▸ TRY IT: Quote the items from the line with "This screenshot has height=1652, width=2256." to the line with "center [1170, 1557].", both lines included, and leave out the pictures.

▸ DATA FOR THIS EXERCISE:
*** Begin section ***
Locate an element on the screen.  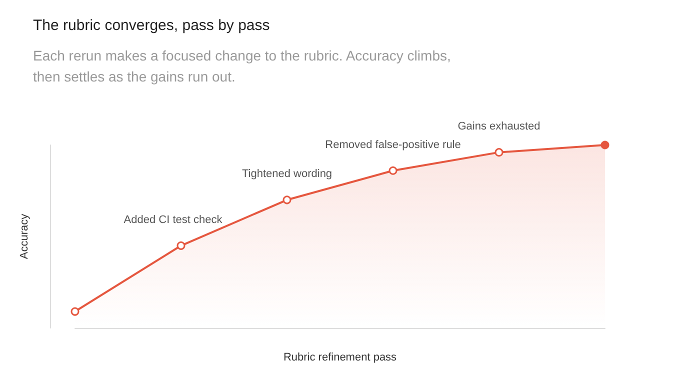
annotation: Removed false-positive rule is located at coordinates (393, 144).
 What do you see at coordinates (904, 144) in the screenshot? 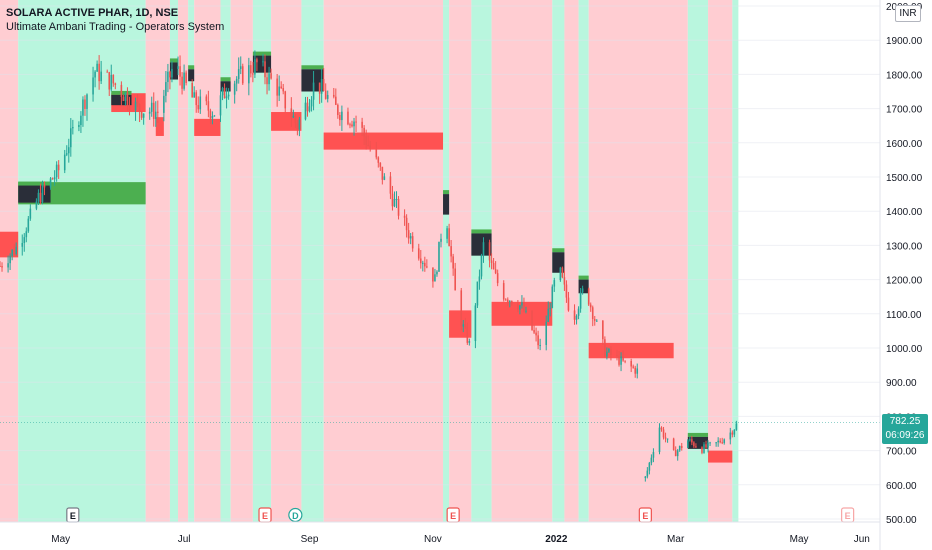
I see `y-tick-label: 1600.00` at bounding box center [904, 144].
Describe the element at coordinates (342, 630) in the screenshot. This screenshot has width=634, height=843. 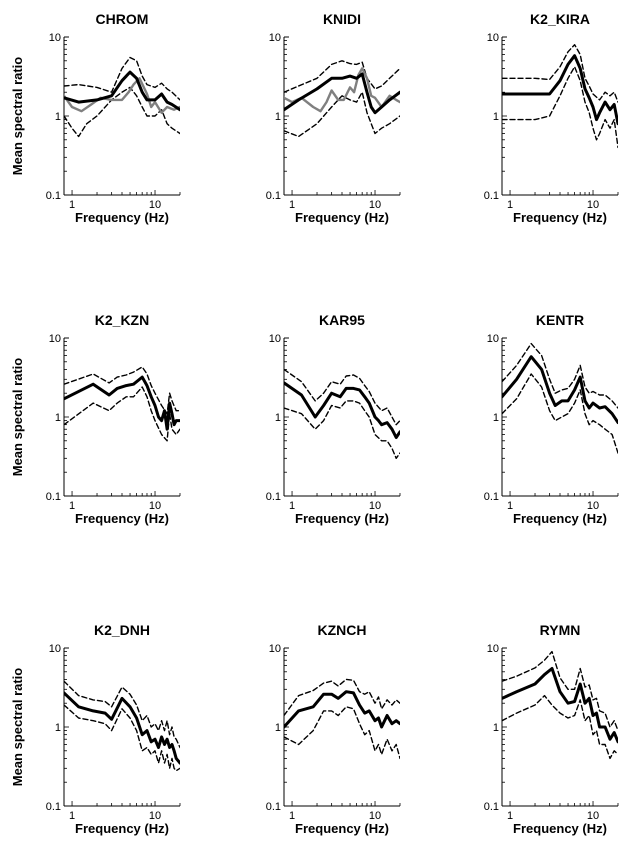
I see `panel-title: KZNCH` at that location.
*** End section ***
*** Begin section ***
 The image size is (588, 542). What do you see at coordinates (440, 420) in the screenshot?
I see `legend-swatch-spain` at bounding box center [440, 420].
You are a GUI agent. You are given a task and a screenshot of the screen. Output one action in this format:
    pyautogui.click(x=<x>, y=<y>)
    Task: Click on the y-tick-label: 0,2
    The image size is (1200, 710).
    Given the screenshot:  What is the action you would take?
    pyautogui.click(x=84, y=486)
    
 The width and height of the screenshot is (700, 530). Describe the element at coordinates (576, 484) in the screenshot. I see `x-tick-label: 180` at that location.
*** End section ***
*** Begin section ***
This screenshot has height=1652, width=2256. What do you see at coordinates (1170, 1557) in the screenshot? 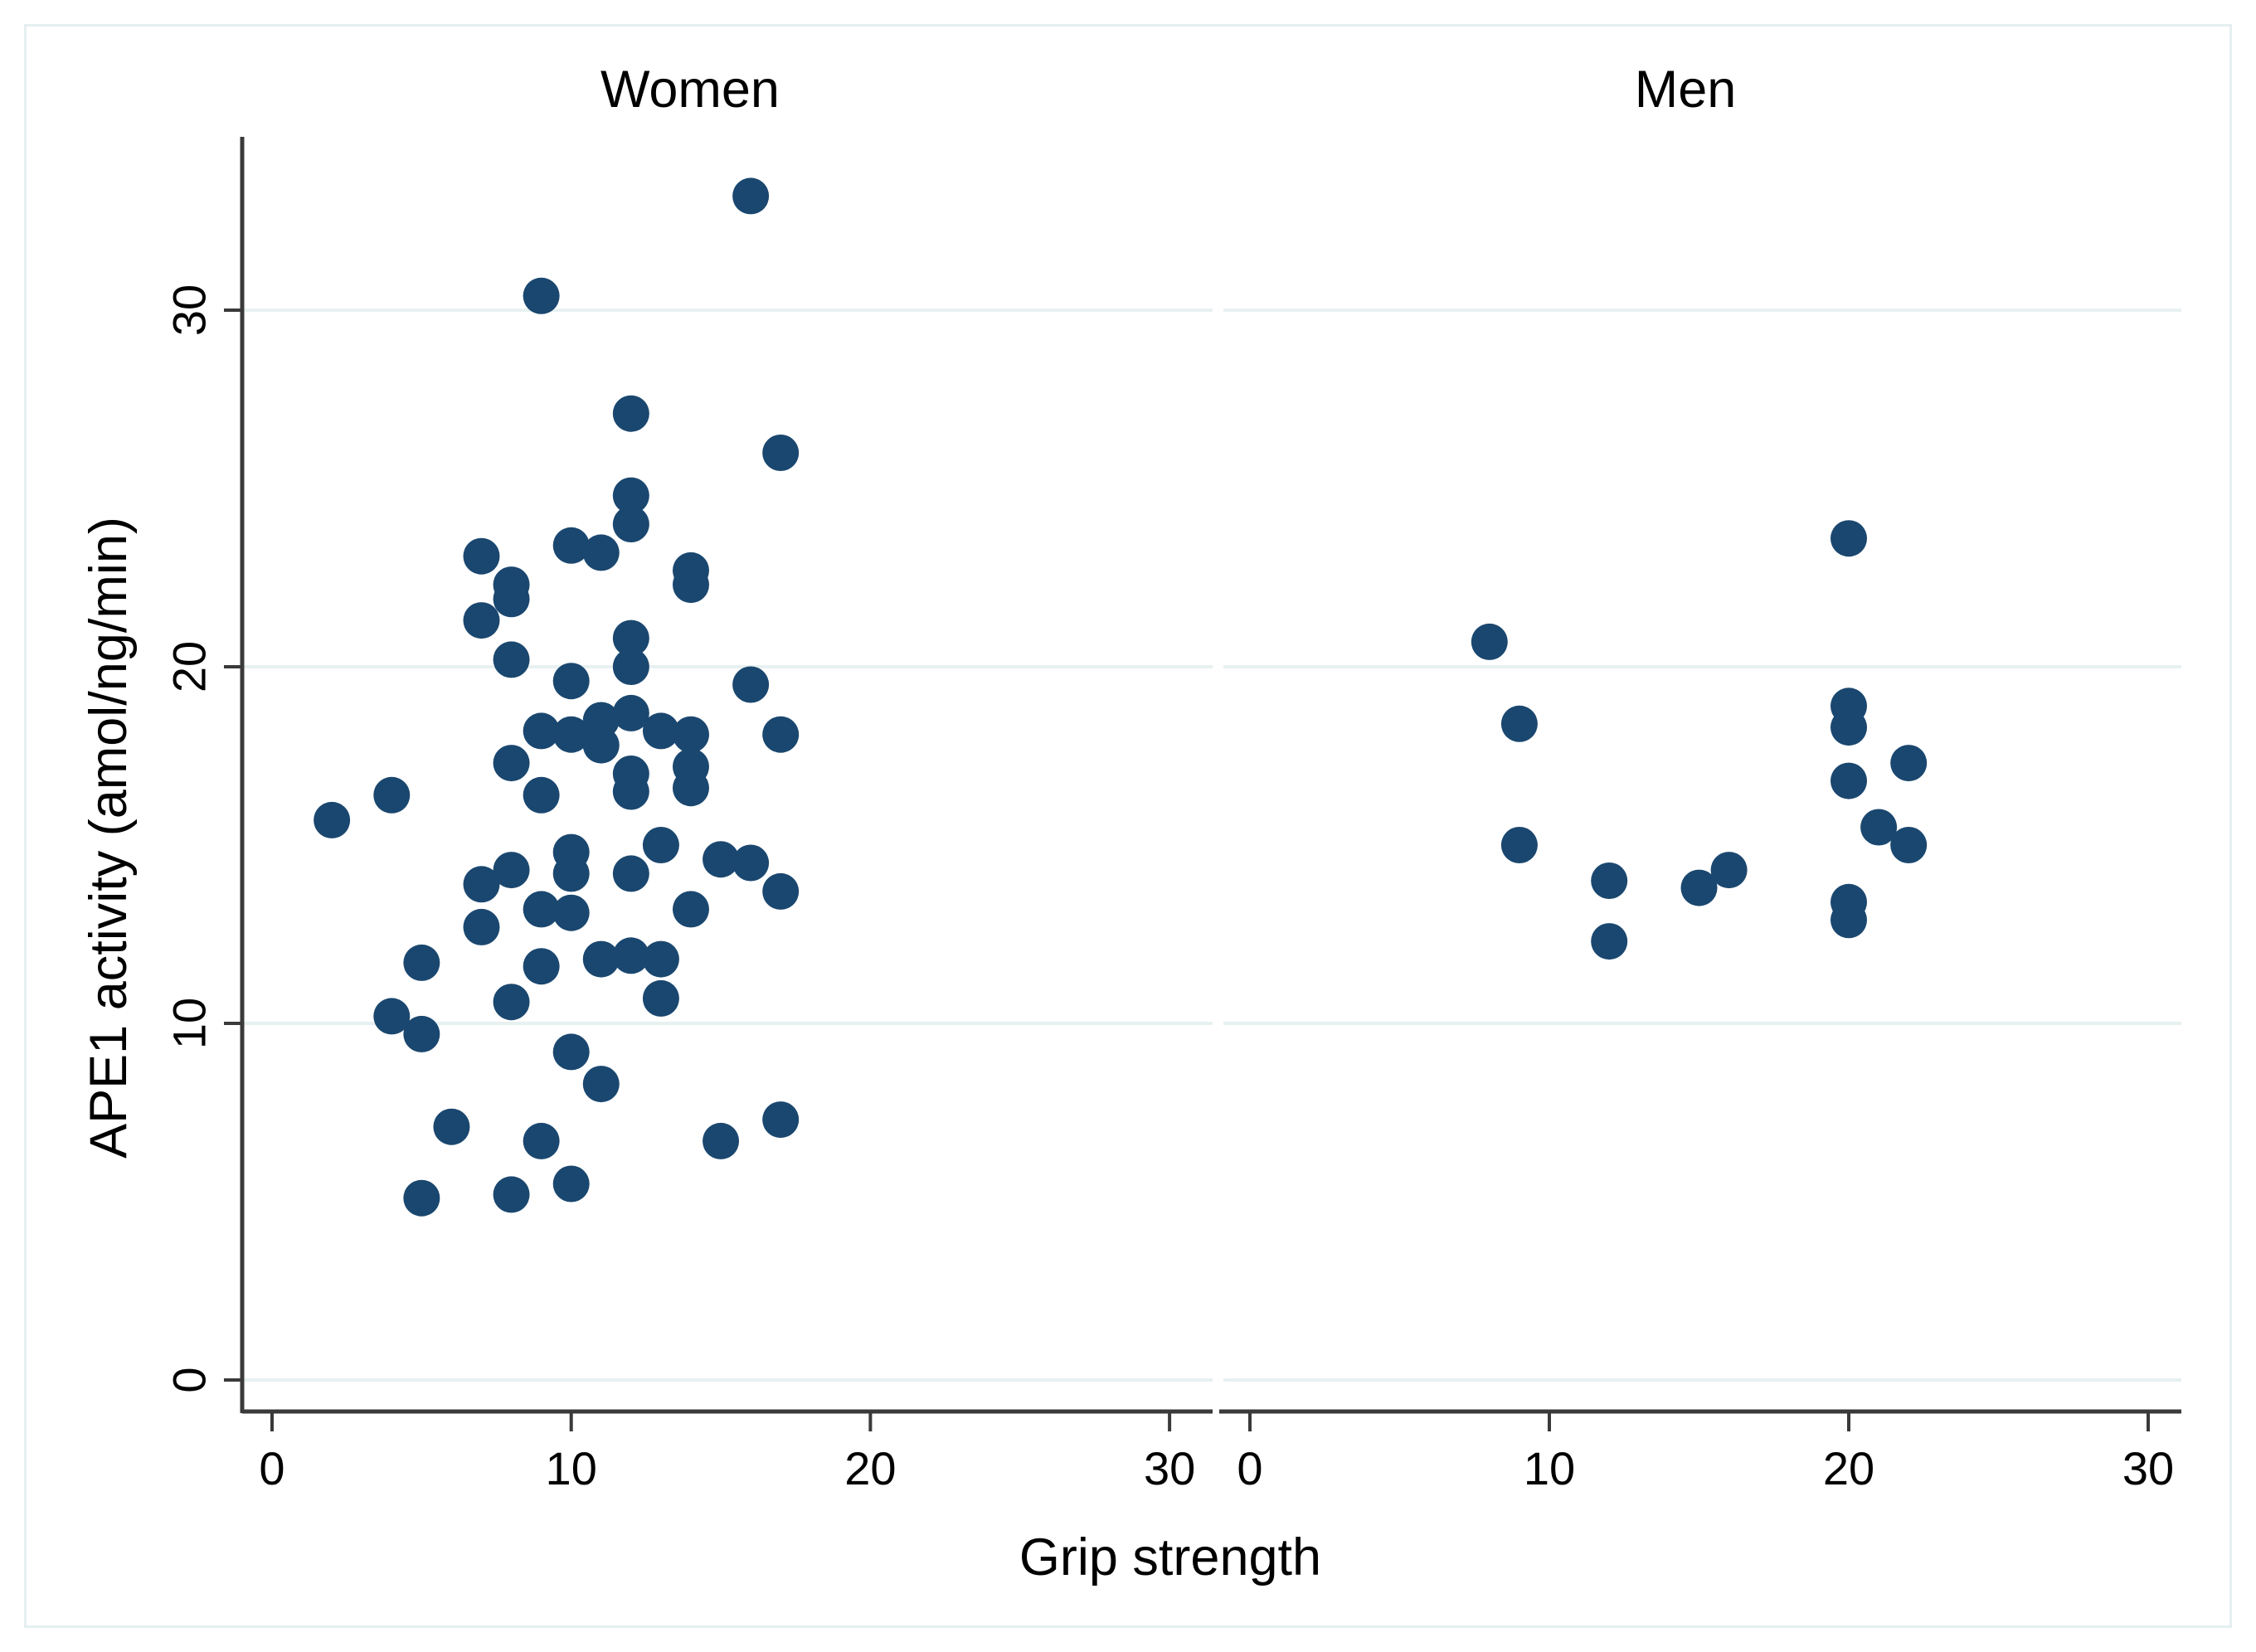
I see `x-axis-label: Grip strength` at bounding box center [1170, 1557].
*** End section ***
▸ OUTPUT OF THE EXERCISE:
This screenshot has height=1652, width=2256. What do you see at coordinates (1170, 1557) in the screenshot? 
I see `x-axis-label: Grip strength` at bounding box center [1170, 1557].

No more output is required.